● TEXT SEGMENT:
[START]
Build us better mousetraps

Pension plans are doubtful that product innovation will boost returns and want asset managers to improve what they already offer rather than create new products, a survey across 30 countries has found.The Create-Research survey spoke to more than 500 asset managers, pension plans, consultants, administrators and distributers on what innovations had worked and where they expected innovation in the next three years.

When asked if new products could deliver genuine value to end-clients over the next three years, almost two thirds of the 108 pension funds surveyed were either negative or uncertain about whether innovation would boost returns.

Opinion was divided among funds, with 39 per cent expecting innovations in the next three years to boost returns.

However, almost the same proportion of the 396 asset managers surveyed were confident innovation would result in better returns.

Report author Amin Rajan said that those surveyed believed that innovation in existing products would focus on risk return trade-offs and transparency.

More than 60 per cent of funds wanted to see improvements in risk-return trade off and more than 43 per cent of funds wanted products to have greater transparency. More than half of funds also wanted improvements around fees and charges.

Sponsored Content

“The focus will very much be on risk control so that clients are likely to get better returns per unit of risk,” Rajan said.

“A lot of improvement will come because these guys will learn to manage risk a lot better than they have done in the past.”

More than 40 per cent of both pension plans and asset managers thought the two main drivers for innovation in the next three years would be a switch from “products” to “solutions” and regulatory changes.

Rajan said that the 2008 financial crisis had overwhelmed most innovations, with promises of uncorrelated returns and volatility protection proving illusory in the face of a severe bear market.

The fall-out from the crisis has resulted in funds wanting greater transparency and simplification of products that did not conceal the underlying value of assets with devices such as derivatives, leverage and shorting, Rajan said.

Funds also wanted a stronger overlay of human judgement in risk models and the investment process and better communication to minimise so-called “wrong time risks”.

“Over this decade the investment value chain will be distinguished as much by introspection as innovation,” Rajan said.

Almost 90 per cent of asset managers said they could foresee further product innovation over the next three years. But more than half thought this would be incremental improvements in existing products rather creating new ones.

While uncertain about the capacity for innovation to produce better returns, pension plans also said some changes would likely to prove disruptive to the existing business models.

Potentially disruptive innovations included: the likely abolition of commissions in the retail space; the adoption of high watermark fees in the absolute return space; changes in defined contribution products for those in retirement and improved data gathering technology for administrators.

Rajan said that fund managers would have to increasingly ensure that their absolute return products delivered what they promised, with high watermark fees ensuring many fund managers took a hit if their funds underperformed.

“If fund managers don’t deliver accordingly many will experience a great deal of difficulty and have to close funds so these fees (high watermark) could be very disruptive indeed,” he said.

Rajan flagged three innovations that would transform defined contribution offerings in the coming years, with dynamic rather than static glide paths being more widely adopted.

Secondly, new products will build in better protection against major market events. Finally, new products will provide a more seamless transition to post retirement, with more tailored annuity products and a gradual de-risking through re-investment into safer asset classes.

“I can see annuities coming back in the future, people are living longer and they need a hedge against increasingly life expectancy,” he said.
[END]
Screenshot and document pointing data:
[START]
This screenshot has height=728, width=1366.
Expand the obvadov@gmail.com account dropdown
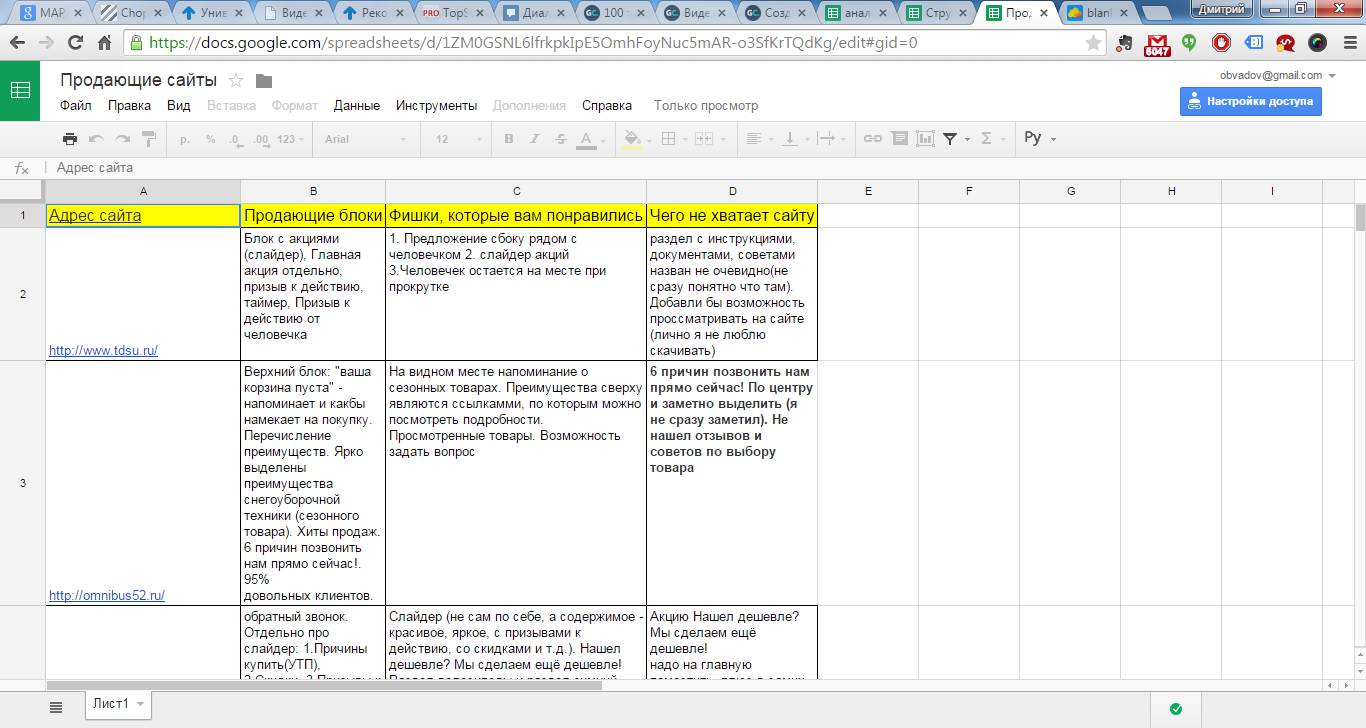point(1331,75)
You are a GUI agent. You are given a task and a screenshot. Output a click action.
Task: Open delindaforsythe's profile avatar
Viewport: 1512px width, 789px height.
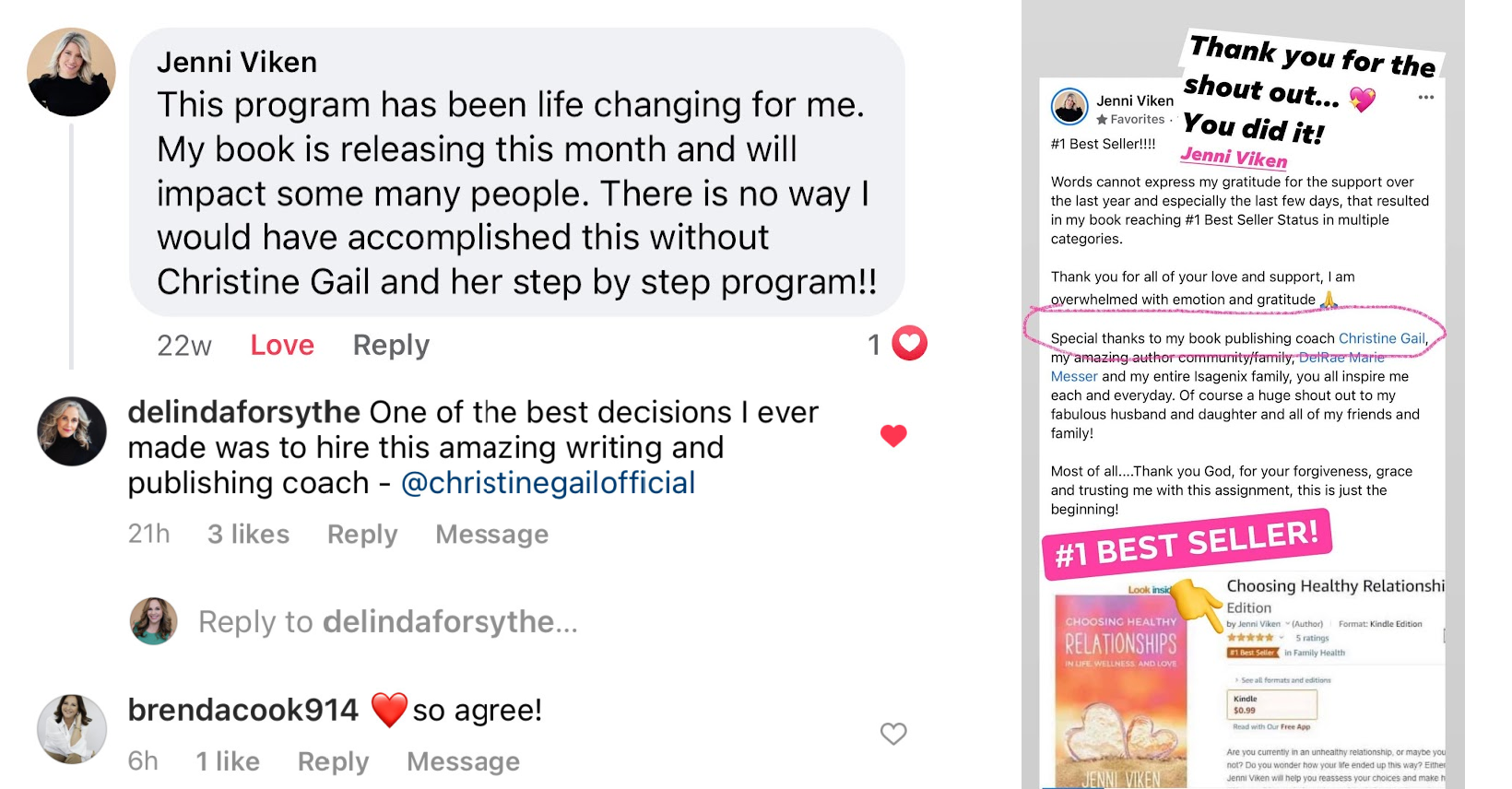(72, 431)
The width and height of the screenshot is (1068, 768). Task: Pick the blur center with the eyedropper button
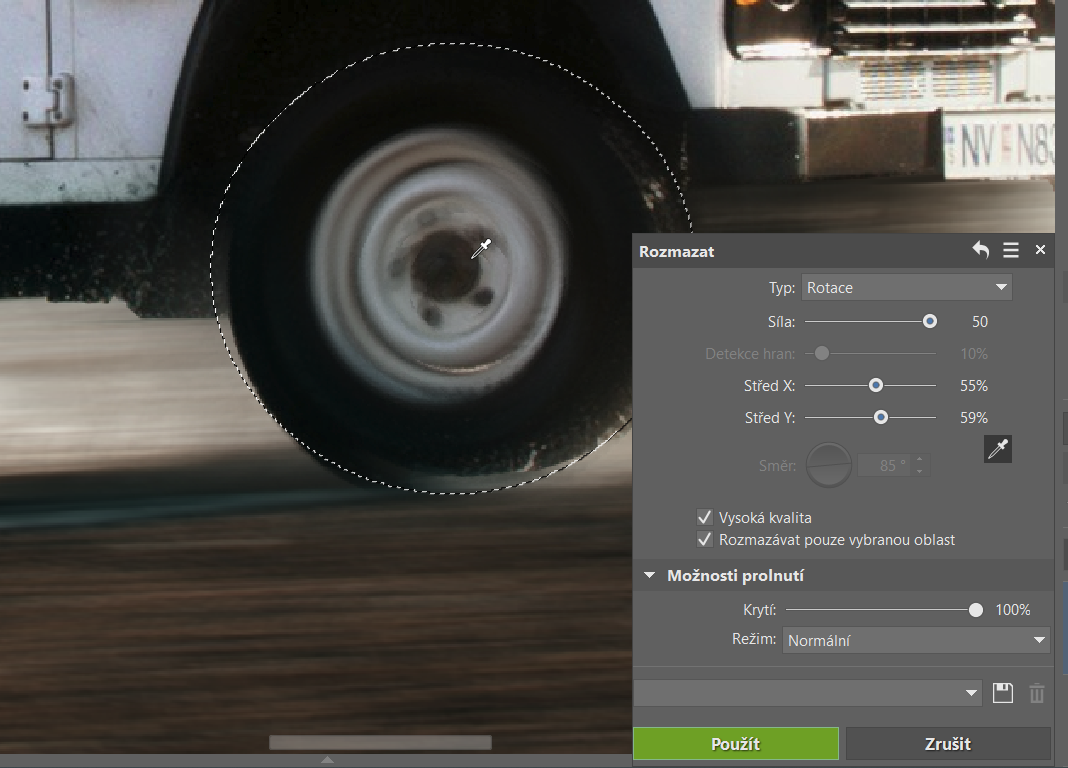(998, 450)
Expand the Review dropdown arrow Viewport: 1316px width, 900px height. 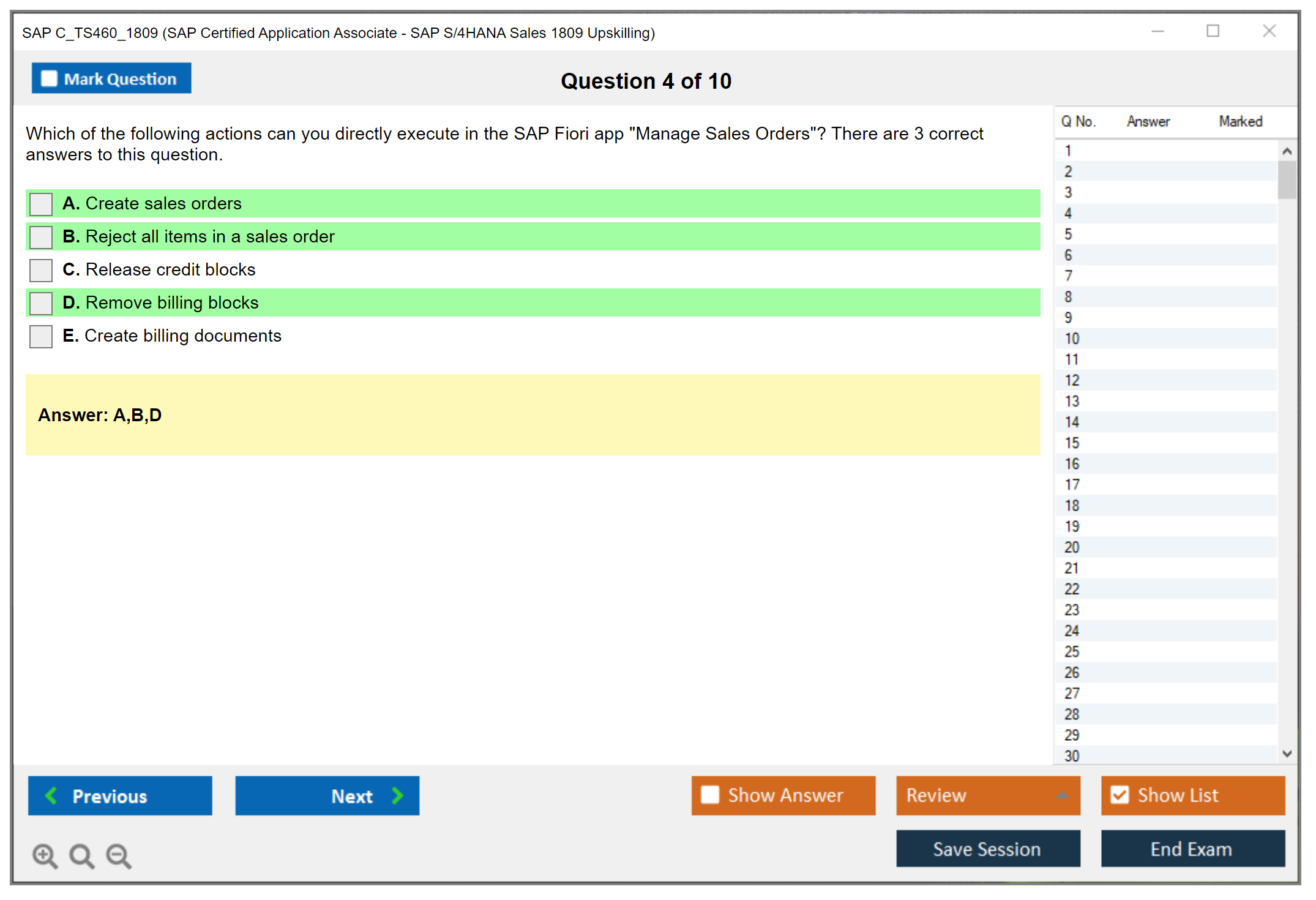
[END]
● REQUIRED TASK 1:
Reproduce the pension survey article word for word, everything from "When asked if" down to "to boost returns.".
● REQUIRED TASK 2:
Pick up the pension survey article after its last sentence and keep writing it.
The listing has nothing to do with any of this.

● TASK RESULT 1:
When asked if new products could deliver genuine value to end-clients over the next three years, almost two thirds of the 108 pension funds surveyed were either negative or uncertain about whether innovation would boost returns.

Opinion was divided among funds, with 39 per cent expecting innovations in the next three years to boost returns.

● TASK RESULT 2:
“But annuities haven’t worked in the past because of their all or nothing nature… Under new products only part of the money would be lost if someone died early.”

Rajan said respondents had said technology changes around IT systems that track trades in real time and do sophisticated data analysis were likely to emerge in the coming years.

The technology would provide both a better decision making tool and better risk analytics.

“It (technology changes) really help in improving the quality of the quant models and these are likely to emerge in a very significant way in the years to come,” he said.

When asked to what recent innovations had worked and what failed, more than 57 per cent of respondents said that emerging market equities delivered most value.

This was followed by emerging market bonds, high yield bonds, liability-driven investment and exchange traded funds (ETFs).

Pension plans that benefited from these strategies attributed their success to a strong belief in the intrinsic value worth of the asset, a disciplined approach to buying and selling and in-house capabilities to chase early mover advantages.

More than 40 per cent of respondents said the innovation that produced the least value was leverage, while structure products, portable alpha and currency funds were also seen as being underperforming.

Those funds that lost out on these strategies blamed the absence of underlying value in the assets, herd instinct and a lack of skills and governance to enter into risky or complex products.

Funds also said low engagement with asset managers contributed to the failure of these strategies.

While pension plans generally said levels of engagement with asset managers had improved, 73 per cent said they were only rarely or occasionally engaged when asset managers innovate their financial products.

The report was commissioned by Principal Global Investors and Citi Securities and Fund Services.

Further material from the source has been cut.